Task description: Below are the records. Copy without change the lines running from the one containing "1920x1080 pixels. Task: Click" through the one containing "click(223, 463)", both included.

──────────────────────────────

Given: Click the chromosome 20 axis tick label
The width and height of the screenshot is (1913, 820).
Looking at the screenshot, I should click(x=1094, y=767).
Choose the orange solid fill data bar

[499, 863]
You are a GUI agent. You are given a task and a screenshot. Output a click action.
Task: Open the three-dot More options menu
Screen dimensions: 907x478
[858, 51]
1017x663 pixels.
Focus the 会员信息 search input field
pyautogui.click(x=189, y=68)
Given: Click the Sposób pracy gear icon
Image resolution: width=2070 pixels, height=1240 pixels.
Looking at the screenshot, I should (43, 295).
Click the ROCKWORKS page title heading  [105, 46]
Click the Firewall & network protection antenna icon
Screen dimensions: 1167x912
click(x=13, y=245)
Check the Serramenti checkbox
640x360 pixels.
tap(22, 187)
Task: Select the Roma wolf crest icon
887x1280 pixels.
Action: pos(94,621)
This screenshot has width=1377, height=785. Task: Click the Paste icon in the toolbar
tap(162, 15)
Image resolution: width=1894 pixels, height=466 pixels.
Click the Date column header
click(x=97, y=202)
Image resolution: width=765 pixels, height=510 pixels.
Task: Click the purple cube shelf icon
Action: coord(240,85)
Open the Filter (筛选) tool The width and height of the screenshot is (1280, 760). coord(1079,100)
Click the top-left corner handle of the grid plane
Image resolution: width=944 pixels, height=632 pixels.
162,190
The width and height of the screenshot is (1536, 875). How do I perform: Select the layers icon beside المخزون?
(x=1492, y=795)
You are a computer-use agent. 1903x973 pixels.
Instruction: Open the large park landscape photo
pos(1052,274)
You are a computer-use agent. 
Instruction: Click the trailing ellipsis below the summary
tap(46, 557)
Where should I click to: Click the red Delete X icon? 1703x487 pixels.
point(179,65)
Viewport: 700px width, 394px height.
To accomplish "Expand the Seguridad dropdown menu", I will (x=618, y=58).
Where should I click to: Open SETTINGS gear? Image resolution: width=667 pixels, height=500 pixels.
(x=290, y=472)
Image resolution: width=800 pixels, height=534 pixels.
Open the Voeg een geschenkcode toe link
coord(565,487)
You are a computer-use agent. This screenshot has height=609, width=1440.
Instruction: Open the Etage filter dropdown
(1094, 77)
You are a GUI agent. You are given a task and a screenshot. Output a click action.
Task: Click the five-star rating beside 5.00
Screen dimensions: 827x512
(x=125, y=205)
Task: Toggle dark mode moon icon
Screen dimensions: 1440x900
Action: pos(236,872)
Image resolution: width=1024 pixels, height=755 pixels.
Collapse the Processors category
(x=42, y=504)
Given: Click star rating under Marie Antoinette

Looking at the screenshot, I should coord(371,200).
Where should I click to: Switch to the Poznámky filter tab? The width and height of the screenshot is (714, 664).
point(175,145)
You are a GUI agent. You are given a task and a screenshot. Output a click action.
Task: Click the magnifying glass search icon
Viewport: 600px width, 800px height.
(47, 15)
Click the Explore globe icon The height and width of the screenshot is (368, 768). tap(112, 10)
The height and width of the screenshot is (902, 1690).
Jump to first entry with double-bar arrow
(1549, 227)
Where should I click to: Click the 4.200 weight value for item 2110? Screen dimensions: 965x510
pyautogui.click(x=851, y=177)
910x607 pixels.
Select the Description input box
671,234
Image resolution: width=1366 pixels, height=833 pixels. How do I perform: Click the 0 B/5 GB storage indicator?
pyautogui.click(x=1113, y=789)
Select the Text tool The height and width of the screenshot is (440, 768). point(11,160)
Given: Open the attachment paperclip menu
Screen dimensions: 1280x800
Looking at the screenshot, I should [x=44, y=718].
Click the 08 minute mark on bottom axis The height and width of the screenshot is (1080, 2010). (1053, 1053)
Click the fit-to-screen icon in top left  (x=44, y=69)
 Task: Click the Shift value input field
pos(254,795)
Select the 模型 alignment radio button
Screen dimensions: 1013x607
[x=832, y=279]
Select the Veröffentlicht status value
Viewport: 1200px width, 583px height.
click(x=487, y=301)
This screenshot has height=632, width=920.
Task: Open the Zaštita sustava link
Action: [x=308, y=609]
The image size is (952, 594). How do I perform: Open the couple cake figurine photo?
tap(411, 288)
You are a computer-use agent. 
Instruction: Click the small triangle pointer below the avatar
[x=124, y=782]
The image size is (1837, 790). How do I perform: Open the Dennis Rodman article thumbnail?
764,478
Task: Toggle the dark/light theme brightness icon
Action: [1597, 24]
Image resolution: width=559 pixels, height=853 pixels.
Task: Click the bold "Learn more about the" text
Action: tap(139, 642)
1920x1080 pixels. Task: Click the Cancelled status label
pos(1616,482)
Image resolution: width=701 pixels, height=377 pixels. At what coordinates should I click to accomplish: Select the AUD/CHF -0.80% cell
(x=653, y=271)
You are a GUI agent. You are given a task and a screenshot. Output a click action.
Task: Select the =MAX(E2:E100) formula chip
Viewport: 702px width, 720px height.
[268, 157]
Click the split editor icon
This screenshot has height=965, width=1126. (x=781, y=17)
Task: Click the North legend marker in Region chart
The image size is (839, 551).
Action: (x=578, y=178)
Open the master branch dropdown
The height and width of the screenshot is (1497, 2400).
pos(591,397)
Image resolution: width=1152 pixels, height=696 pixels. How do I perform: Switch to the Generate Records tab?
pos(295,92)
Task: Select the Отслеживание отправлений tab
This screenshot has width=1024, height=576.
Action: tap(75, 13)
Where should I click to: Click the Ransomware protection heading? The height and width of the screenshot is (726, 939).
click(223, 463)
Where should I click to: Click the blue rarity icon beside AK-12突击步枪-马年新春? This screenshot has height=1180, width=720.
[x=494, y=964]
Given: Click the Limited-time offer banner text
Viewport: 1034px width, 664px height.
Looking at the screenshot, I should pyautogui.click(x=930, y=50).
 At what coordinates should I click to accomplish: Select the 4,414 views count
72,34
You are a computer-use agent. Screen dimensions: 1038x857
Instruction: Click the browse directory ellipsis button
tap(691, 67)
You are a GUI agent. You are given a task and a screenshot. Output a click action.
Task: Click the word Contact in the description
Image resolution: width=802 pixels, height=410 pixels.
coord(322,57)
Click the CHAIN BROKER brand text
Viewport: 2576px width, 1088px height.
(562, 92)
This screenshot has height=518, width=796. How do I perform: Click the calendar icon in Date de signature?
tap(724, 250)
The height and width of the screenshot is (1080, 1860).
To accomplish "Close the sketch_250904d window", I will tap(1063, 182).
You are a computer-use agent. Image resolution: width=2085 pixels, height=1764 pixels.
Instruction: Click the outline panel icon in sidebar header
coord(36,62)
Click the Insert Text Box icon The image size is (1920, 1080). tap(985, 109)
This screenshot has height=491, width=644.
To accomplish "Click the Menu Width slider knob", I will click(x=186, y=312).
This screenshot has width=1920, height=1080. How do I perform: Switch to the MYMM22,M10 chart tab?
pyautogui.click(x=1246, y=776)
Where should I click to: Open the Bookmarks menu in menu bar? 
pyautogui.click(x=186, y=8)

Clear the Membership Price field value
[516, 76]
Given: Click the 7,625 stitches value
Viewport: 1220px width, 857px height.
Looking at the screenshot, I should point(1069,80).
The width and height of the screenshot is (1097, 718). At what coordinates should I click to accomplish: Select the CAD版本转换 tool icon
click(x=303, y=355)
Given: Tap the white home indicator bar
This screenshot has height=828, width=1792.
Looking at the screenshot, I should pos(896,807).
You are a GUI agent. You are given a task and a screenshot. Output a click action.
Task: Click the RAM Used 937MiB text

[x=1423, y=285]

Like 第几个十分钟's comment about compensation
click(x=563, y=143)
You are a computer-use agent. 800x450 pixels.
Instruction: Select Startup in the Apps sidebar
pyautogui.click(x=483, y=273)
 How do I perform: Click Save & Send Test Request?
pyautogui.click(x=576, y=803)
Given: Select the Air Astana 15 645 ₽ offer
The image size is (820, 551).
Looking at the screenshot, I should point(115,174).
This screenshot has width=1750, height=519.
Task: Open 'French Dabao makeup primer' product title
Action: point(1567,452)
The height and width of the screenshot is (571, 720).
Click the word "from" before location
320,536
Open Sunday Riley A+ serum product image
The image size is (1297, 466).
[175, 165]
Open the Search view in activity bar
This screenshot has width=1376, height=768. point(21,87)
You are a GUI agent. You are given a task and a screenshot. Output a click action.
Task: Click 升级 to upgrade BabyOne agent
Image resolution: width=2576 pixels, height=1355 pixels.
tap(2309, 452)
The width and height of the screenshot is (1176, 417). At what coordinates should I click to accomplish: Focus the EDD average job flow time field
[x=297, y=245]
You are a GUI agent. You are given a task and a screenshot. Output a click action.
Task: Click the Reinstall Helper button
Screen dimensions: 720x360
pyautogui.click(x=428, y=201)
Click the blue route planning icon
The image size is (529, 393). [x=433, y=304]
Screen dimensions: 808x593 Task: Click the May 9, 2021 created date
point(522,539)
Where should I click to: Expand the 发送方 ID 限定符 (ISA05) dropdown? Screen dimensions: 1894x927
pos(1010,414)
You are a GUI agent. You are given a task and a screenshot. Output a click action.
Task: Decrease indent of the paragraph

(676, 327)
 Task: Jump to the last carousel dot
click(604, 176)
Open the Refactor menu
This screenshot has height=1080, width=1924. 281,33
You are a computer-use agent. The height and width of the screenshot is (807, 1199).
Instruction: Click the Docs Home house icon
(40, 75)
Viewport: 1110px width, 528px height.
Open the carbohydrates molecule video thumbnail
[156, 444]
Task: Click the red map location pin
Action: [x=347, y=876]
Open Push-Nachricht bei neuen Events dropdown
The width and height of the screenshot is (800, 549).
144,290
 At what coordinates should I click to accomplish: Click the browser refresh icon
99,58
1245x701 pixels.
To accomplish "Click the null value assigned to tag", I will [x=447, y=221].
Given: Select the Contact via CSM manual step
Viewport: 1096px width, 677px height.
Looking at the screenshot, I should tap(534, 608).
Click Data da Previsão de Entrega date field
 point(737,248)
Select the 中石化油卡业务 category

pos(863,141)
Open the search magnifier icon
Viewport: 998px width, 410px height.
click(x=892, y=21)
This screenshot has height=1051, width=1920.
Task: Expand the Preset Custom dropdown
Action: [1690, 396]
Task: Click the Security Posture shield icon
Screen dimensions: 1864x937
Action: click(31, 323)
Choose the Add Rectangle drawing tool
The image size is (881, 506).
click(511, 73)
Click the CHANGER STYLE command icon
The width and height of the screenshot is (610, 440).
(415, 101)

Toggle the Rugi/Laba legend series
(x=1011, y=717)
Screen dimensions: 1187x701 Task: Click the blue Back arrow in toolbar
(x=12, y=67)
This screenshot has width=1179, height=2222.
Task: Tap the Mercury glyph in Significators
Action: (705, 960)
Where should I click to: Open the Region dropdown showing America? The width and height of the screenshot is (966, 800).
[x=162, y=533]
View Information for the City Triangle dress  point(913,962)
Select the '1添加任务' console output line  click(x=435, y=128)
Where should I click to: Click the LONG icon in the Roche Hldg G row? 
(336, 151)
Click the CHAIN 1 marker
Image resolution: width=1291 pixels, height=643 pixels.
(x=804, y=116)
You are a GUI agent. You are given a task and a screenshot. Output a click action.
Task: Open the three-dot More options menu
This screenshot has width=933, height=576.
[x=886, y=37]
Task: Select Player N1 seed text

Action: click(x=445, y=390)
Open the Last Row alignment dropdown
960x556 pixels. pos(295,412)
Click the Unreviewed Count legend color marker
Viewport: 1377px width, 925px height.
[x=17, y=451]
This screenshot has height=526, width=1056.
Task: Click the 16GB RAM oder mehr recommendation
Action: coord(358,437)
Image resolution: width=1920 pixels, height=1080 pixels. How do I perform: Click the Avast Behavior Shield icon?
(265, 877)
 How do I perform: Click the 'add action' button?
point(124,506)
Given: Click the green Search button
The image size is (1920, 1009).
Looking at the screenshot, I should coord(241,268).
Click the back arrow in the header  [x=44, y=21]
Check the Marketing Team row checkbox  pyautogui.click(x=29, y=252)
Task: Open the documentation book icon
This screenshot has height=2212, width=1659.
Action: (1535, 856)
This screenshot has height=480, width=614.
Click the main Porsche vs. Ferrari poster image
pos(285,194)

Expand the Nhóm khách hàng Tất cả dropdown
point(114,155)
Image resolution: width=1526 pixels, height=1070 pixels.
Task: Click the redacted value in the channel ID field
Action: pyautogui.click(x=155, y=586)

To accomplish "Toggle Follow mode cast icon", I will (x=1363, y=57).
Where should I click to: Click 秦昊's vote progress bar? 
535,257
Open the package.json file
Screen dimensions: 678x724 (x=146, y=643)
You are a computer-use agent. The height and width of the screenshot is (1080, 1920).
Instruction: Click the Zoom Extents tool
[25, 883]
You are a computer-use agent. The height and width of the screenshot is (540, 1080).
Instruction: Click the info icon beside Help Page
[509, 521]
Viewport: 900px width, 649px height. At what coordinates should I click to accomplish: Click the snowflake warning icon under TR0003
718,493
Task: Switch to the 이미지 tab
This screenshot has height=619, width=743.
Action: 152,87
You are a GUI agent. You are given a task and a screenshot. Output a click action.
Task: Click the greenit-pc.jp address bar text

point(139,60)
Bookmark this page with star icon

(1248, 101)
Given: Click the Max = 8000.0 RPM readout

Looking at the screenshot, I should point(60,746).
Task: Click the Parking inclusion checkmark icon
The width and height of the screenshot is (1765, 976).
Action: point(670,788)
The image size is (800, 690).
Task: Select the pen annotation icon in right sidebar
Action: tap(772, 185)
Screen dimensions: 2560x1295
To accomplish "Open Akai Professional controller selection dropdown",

──────────────────────────────

Exercise response:
1920x1080 pixels. Task: Click the Cancelled status label
pos(1616,482)
Image resolution: width=701 pixels, height=377 pixels. At what coordinates should I click to accomplish: Select the AUD/CHF -0.80% cell
(x=653, y=271)
You are a GUI agent. You are given a task and a screenshot. Output a click action.
Task: Select the =MAX(E2:E100) formula chip
Viewport: 702px width, 720px height.
[268, 157]
Click the split editor icon
This screenshot has height=965, width=1126. (x=781, y=17)
Task: Click the North legend marker in Region chart
The image size is (839, 551).
Action: (x=578, y=178)
Open the master branch dropdown
The height and width of the screenshot is (1497, 2400).
pos(591,397)
Image resolution: width=1152 pixels, height=696 pixels. How do I perform: Switch to the Generate Records tab?
pos(295,92)
Task: Select the Отслеживание отправлений tab
This screenshot has width=1024, height=576.
Action: tap(75, 13)
Where should I click to: Click the Ransomware protection heading? The height and width of the screenshot is (726, 939).
click(223, 463)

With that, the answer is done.